-- begin Task material --

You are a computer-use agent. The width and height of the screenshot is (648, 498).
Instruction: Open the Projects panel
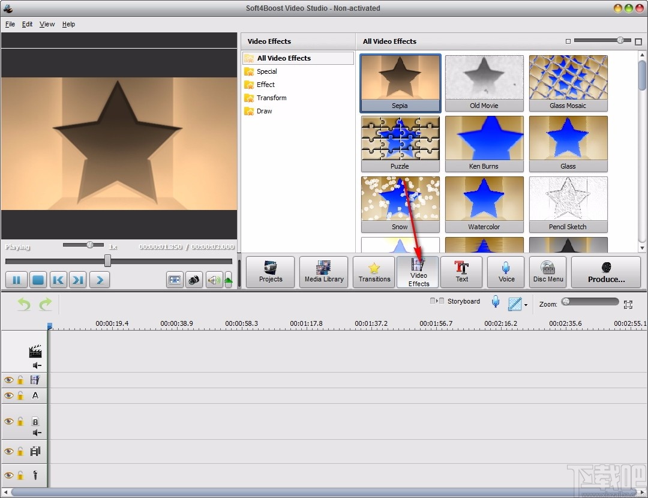pos(270,272)
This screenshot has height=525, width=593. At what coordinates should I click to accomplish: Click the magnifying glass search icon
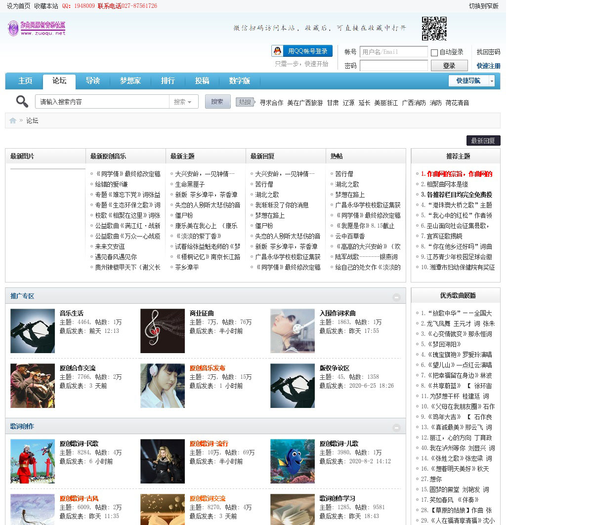click(x=22, y=101)
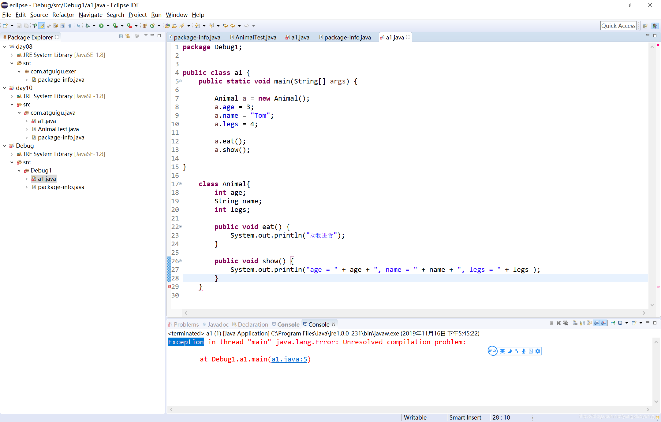Click the Debug bug icon
The width and height of the screenshot is (661, 422).
point(88,26)
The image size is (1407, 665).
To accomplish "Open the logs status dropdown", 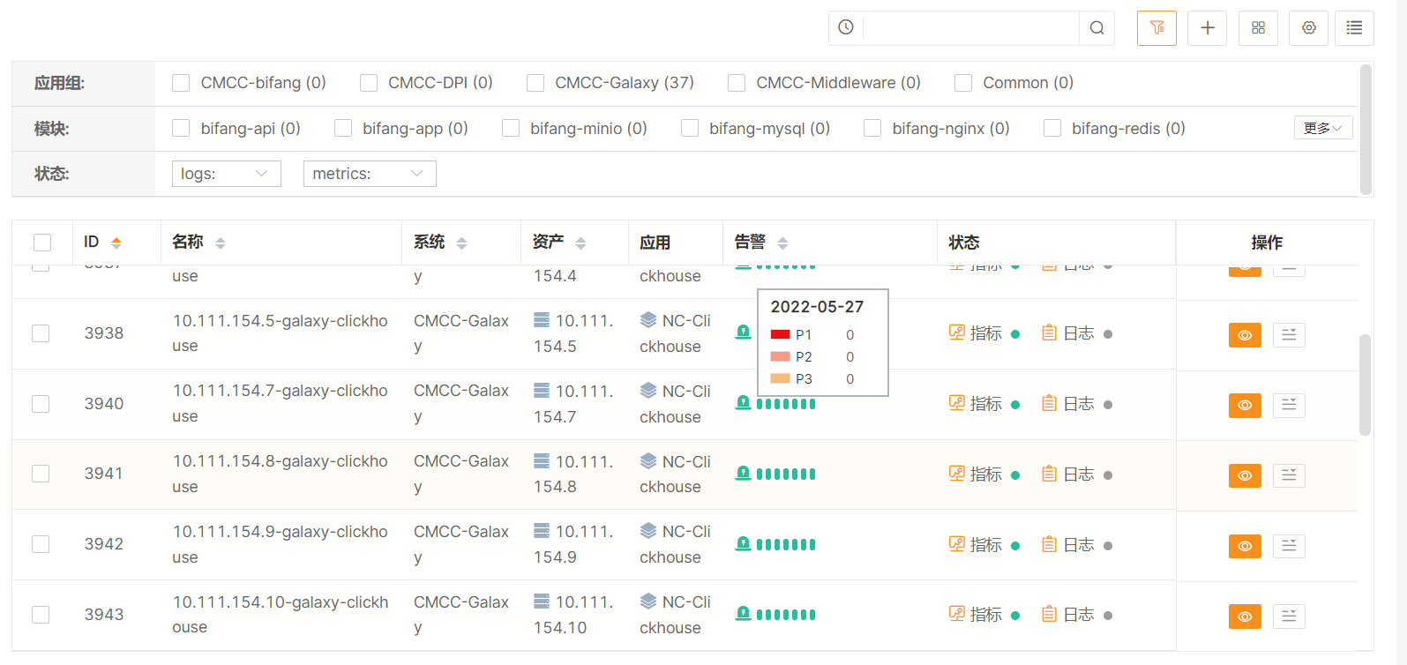I will click(x=226, y=174).
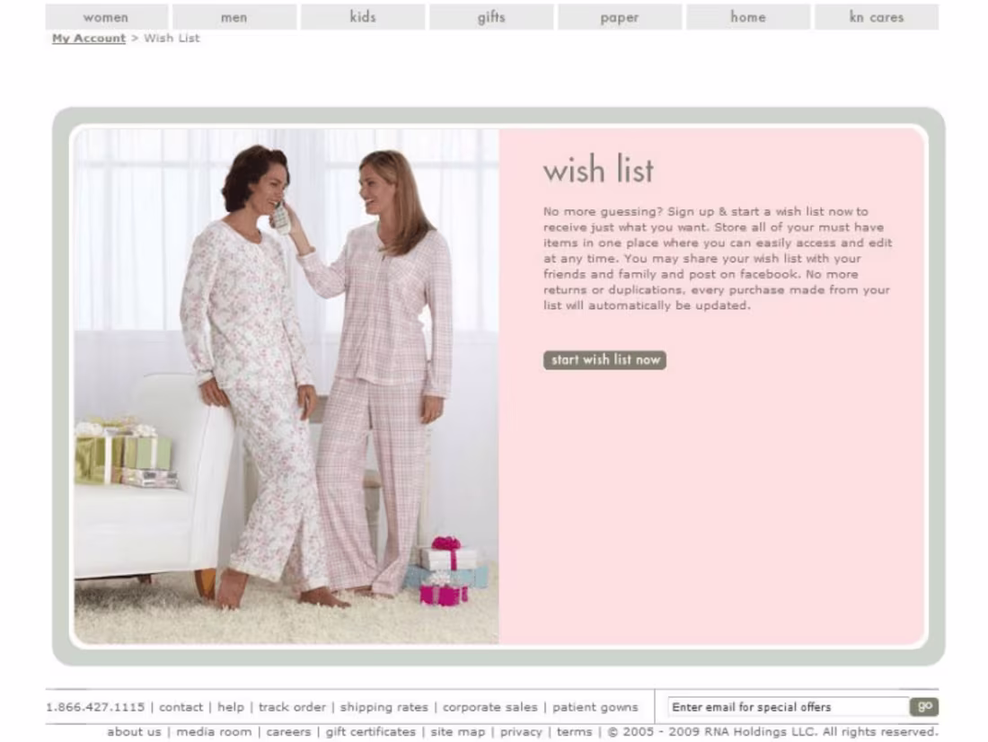Click the start wish list now button

coord(604,360)
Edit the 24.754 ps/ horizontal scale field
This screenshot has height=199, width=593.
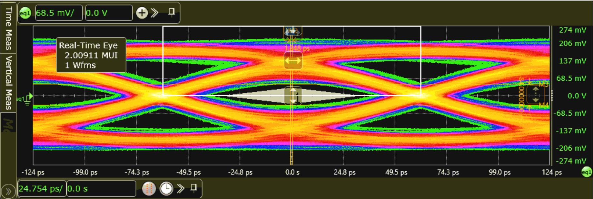42,189
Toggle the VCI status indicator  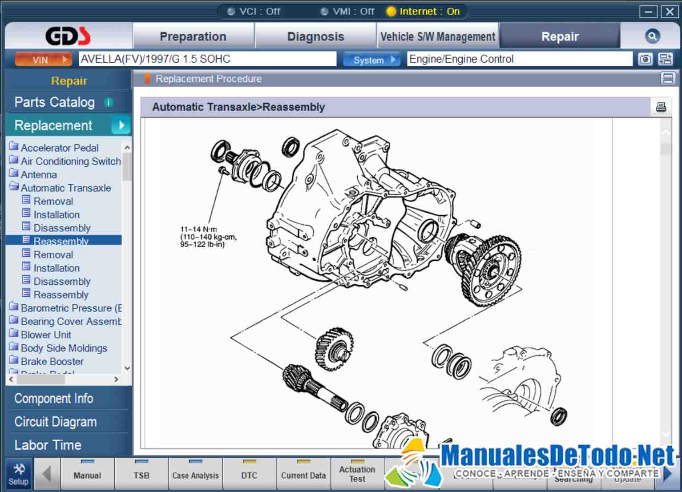(231, 12)
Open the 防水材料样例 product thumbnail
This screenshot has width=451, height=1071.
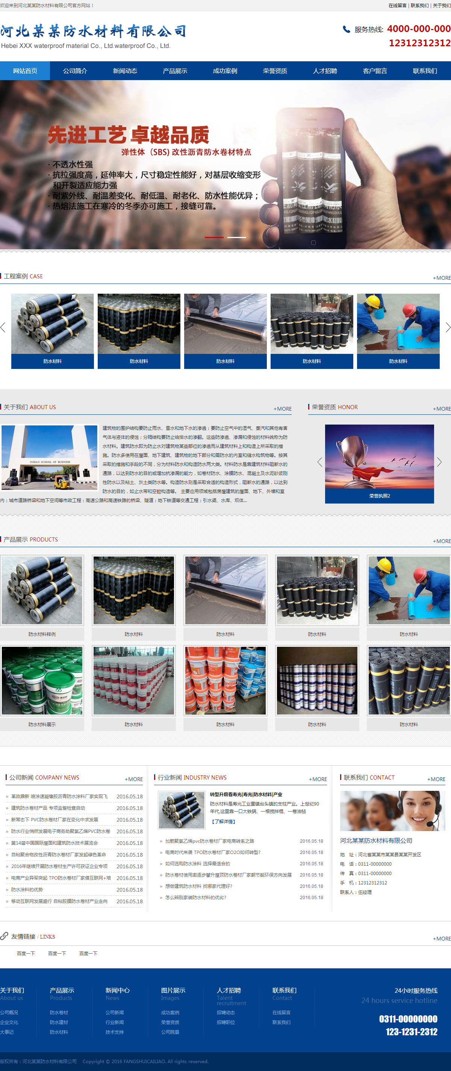click(x=42, y=590)
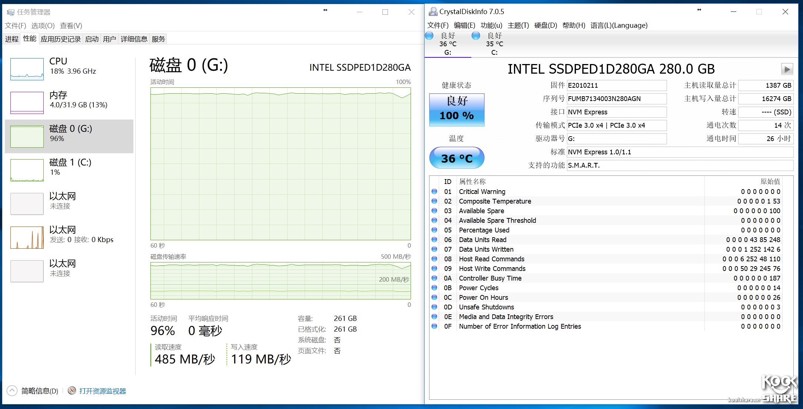Viewport: 803px width, 409px height.
Task: Click the next-drive arrow button beside disk model name
Action: (787, 69)
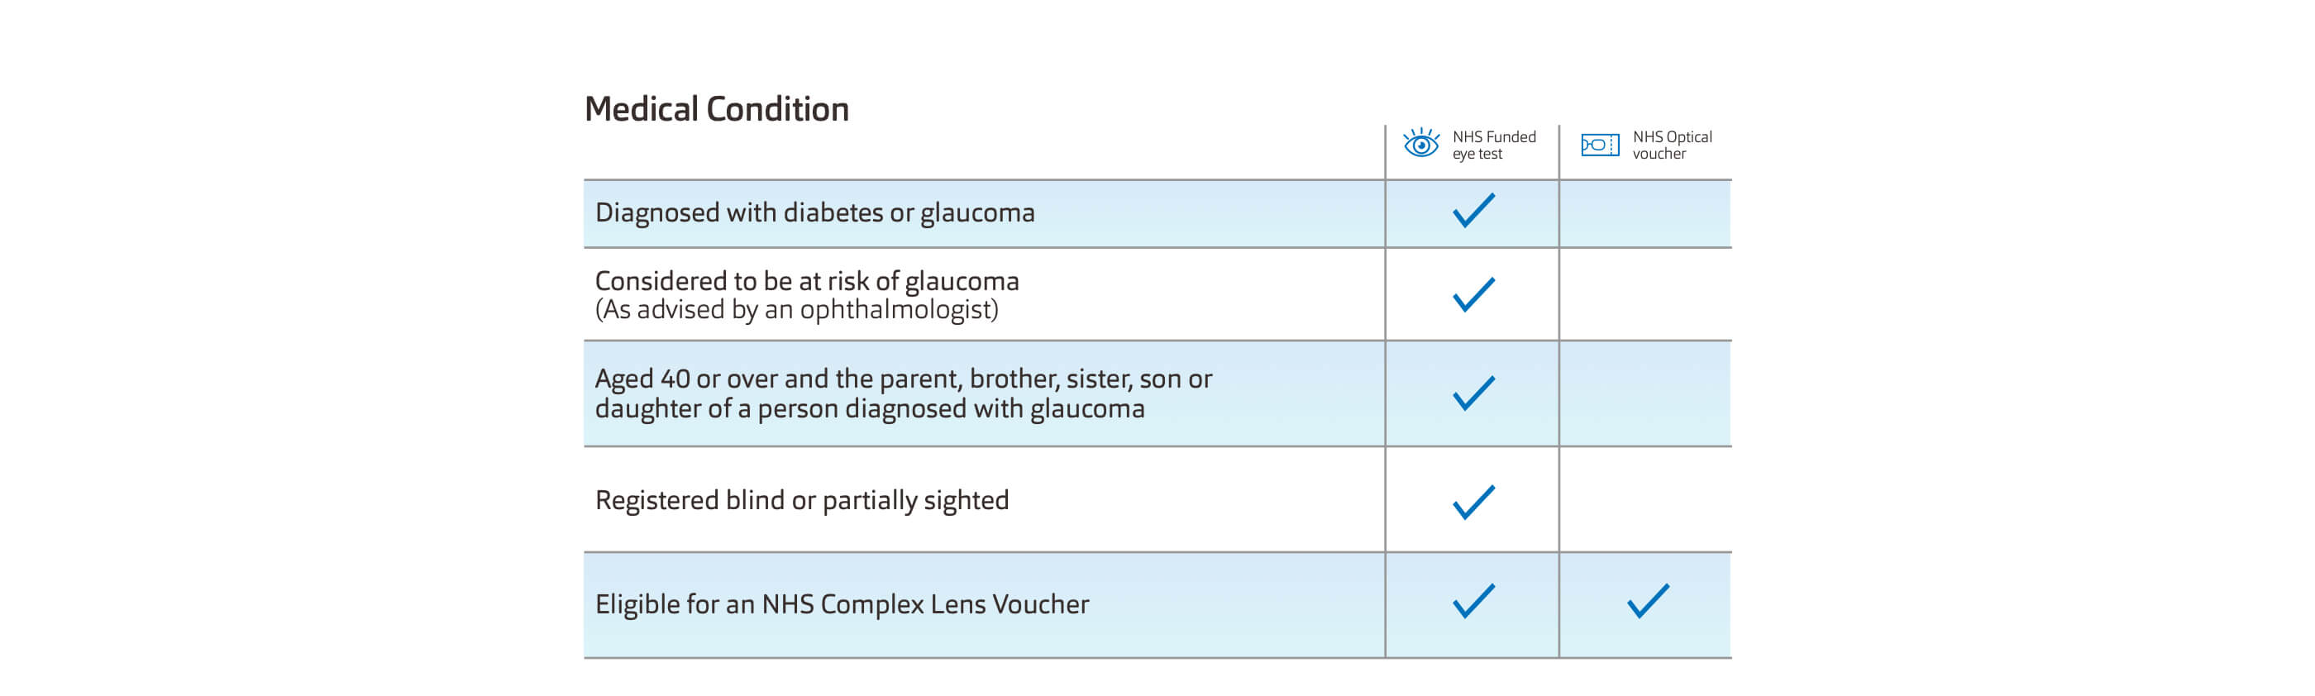Image resolution: width=2315 pixels, height=696 pixels.
Task: Click eye test checkmark for aged 40 or over row
Action: click(x=1473, y=393)
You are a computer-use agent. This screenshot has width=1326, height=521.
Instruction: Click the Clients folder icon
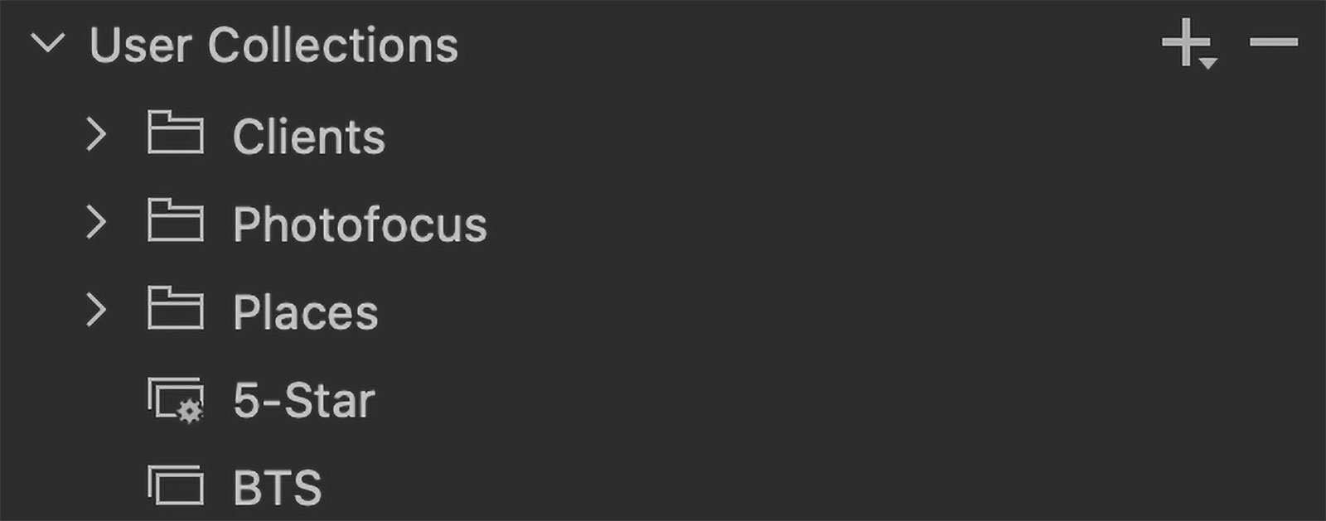(x=175, y=133)
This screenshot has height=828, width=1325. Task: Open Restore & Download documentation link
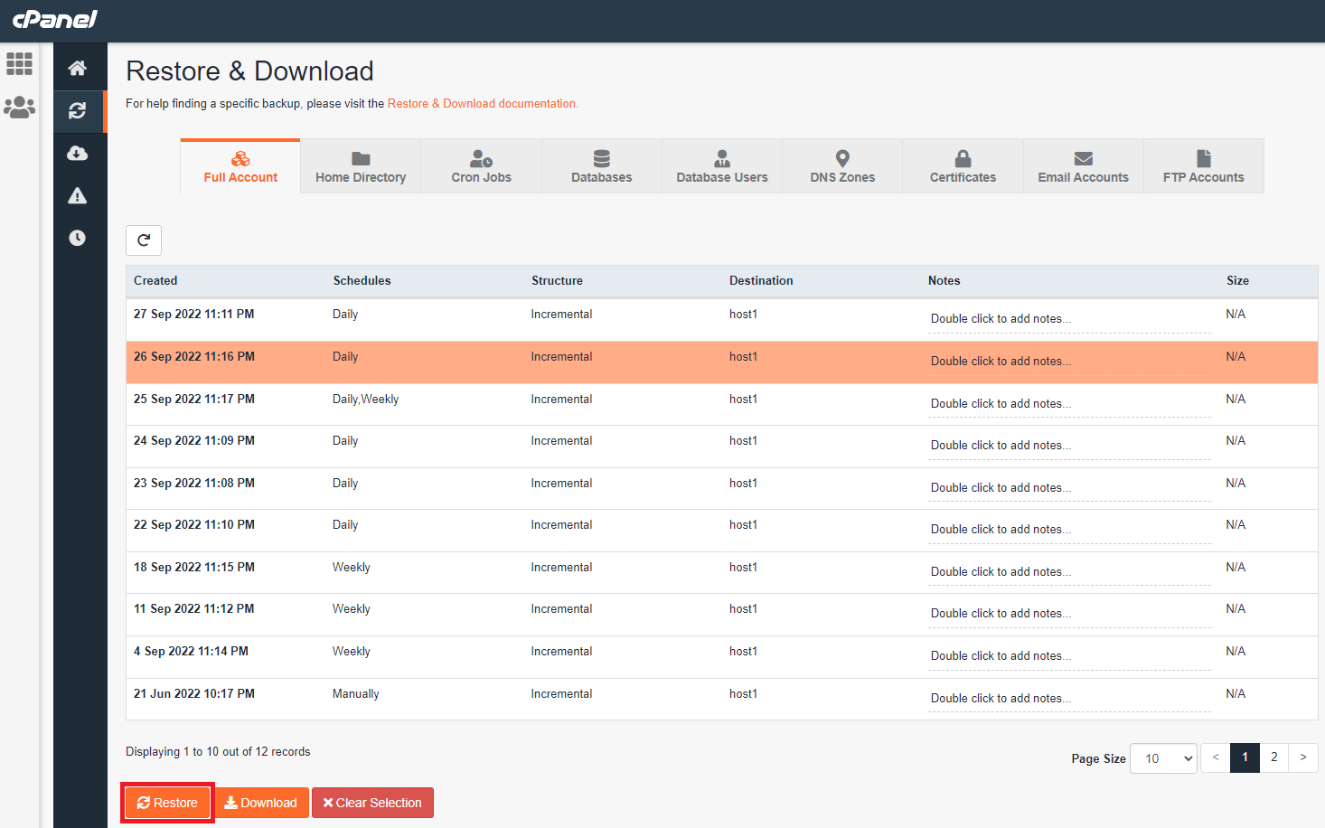point(483,104)
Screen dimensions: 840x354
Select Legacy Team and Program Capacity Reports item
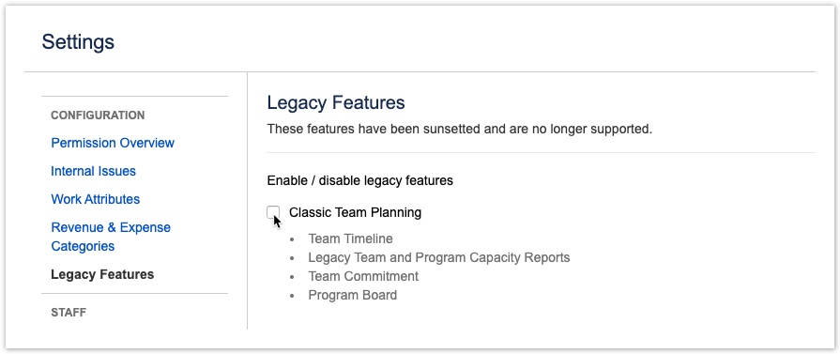438,257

-- end Task material --

**Work to complete:**
In the stretch of items from "This screenshot has height=828, width=1325." through the end of the items, switch "documentation" to "help" and give those lines again with nothing else changed. Leave the pictures out of your answer.

**Solution for this problem:**
This screenshot has height=828, width=1325. Task: Open Restore & Download help link
point(483,104)
Screen dimensions: 840x354
Select Legacy Team and Program Capacity Reports item
438,257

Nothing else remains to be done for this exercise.